PajakOnline.com—Pemerintah diminta tegas dalam menindak perusahaan bus pariwisata yang tidak taat regulasi menyusul insiden kecelakaan bus yang mengangkut pelajar SMK Lingga Kencana di Ciater, Subang, Jawa Barat pada Sabtu (11/5/2024). Sebanyak 11 orang meninggal dunia dalam kecelakaan tersebut.
Wakil Ketua Pemberdayaan dan Pengembangan Wilayah Masyarakat Transportasi Indonesia (MTI) Pusat Djoko Setijowarno mengatakan, saat ini masih banyak perusahaan bus yang tidak tertib administrasi. Padahal, pemerintah sudah menyediakan pendaftaran sistem online yang akan mempermudah proses registrasi perusahaan-perusahaan angkutan.
Djoko mengatakan, pengawasan terhadap bus pariwisata masih perlu diperketat dan harus ada sanksi bagi perusahaan bus yang lalai terhadap tertib administrasi.
“Sudah saatnya, pengusaha bus yang tidak mau tertib administrasi diperkarakan. Selama ini, selalu pengemudi yang dijadikan tumbal setiap kecelakaan bus,” kata Djoko dalam keterangan resminya, Senin (13/5/2024).

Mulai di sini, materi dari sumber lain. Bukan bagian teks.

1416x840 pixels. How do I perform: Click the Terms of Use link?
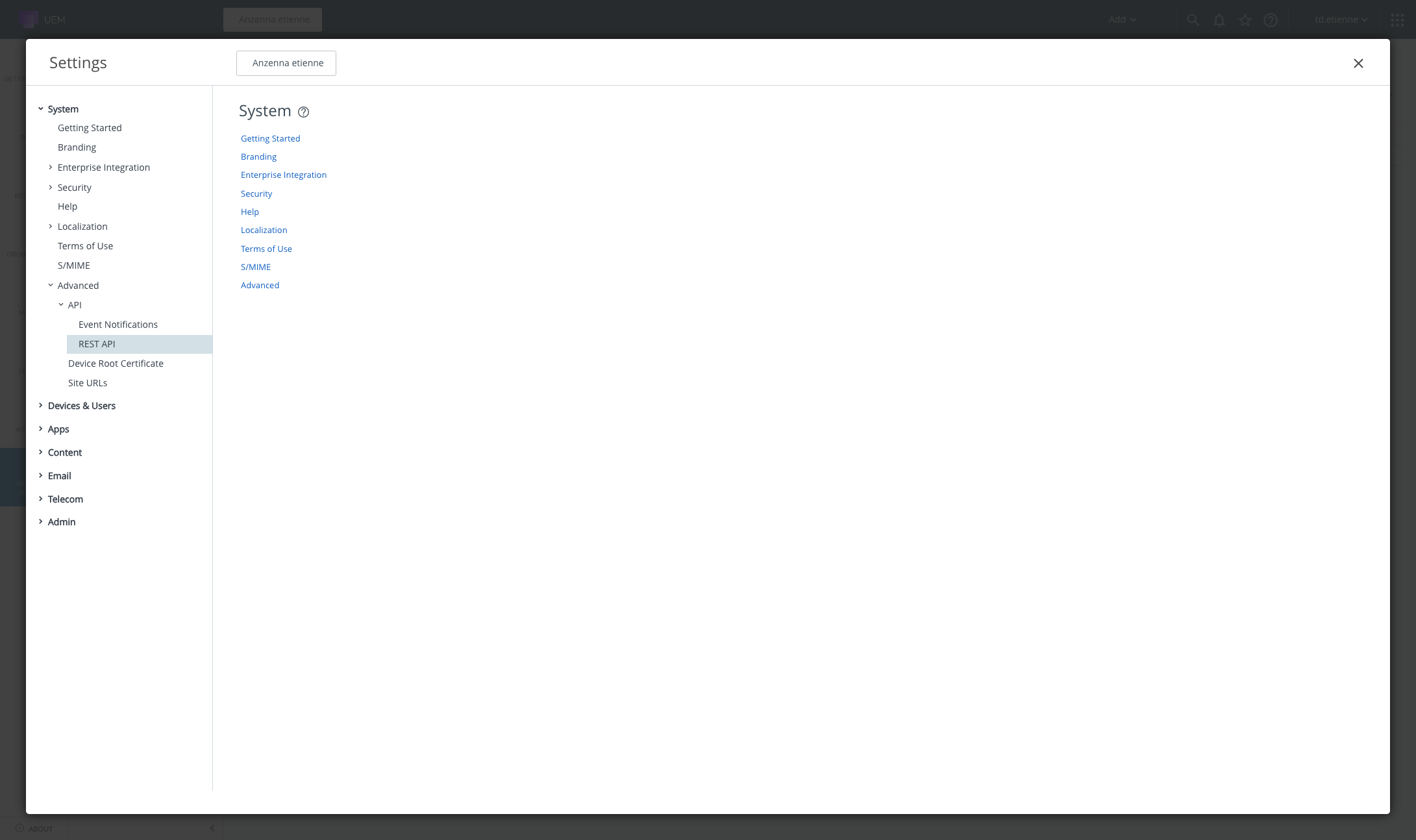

Dia menuturkan, polisi juga harus berani memperkarakan pengusaha bus, termasuk pelaku usaha lama. Djoko juga meminta polisi untuk tegas dalam menindak panitia penyelenggara atau event organizer yang menawarkan tarif bus murah jika terbukti bermasalah.
Menurutnya, selama ini jarang didengar polisi menindak pengusaha bus yang tidak taat aturan. Di sisi lain, Djoko juga menyoroti umur operasional bus yang terlibat kecelakaan di Subang tersebut.
Data dari Kementerian Perhubungan (Kemenhub) menyebutkan, Bus Trans Putera Fajar AD-7524-OG yang terlibat kecelakaan pada Sabtu lalu tidak memiliki izin usaha dan KIR-nya sudah berakhir pada 6 Desember 2023 lalu.
Bus ini juga disebut milik PT Jaya Guna Hage dan merupakan armada AKDP yang berdomisili di Baturetno Wonogiri. Djoko menduga, bus ini sudah dijual dan dijadikan bus pariwisata dan umurnya diperkirakan sudah 18 tahun.
Alhasil, kecelakaan serupa dengan penyebab yang sama selalu terulang kembali. Djoko menuturkan, data STNK, KIR dan perizinan sudah seharusnya dikolaborasikan dan diintegrasikan menjadi satu kesatuan sebagai alat pengawasan secara administrasi.
Djoko menambahkan, hampir semua bus pariwisata yang terlibat kecelakaan lalu lintas adalah armada bekas angkutan kendaraan antar provinsi (AKAP) atau angkutan kota dalam provinsi (AKDP). Penyebab adanya korban jiwa dalam insiden itu pun memiliki pola yang sama, yaitu tidak adanya sabuk keselamatan dan body bus yang keropos sehingga saat kecelakaan terjadi deformasi yang membuat korban tergencet.
Djoko mengatakan, hingga saat ini perusahaan bus yang diperkarakan hingga ke pengadilan terbilang sangat jarang. Dia juga menuturkan, jika nantinya diperkarakan, pemilik lama dari bus tersebut juga harus ikut bertanggung jawab.
Adapun, Djoko menyayangkan kurangnya ketegasan pemerintah dalam menegakkan regulasi-regulasi yang ada. Dia mencontohkan, pemerintah sebenarnya telah membuat aturan batas usia kendaraan bus, tetapi aturan tersebut dinilai masih setengah hati.
“Bus yang lama tidak di-scrapping, tetapi dijual kembali sebagai kendaraan umum, karena masih pelat kuning sehingga bisa di KIR tapi tidak memiliki izin. Keadaan ini terus terjadi dan tidak bisa dikendalikan,” jelasnya.
Adapun, dia juga meminta masyarakat untuk turut memperhatikan masalah bus tidak berizin. Dia mengatakan, masyarakat jangan hanya melihat tawaran sewa bus murah namun tidak menjamin keselamatan. Dia menuturkan, masyarakat harus aktif menanyakan proses KIR yang ada pada armada bus, termasuk juga izin pada Sistem Perizinan Online Angkutan Darat dan Multimoda (SPIONAM). SPIONAM merupakan layanan untuk memberikan kemudahan operator dalam mengajukan perizinan di bidang angkutan dan multimoda.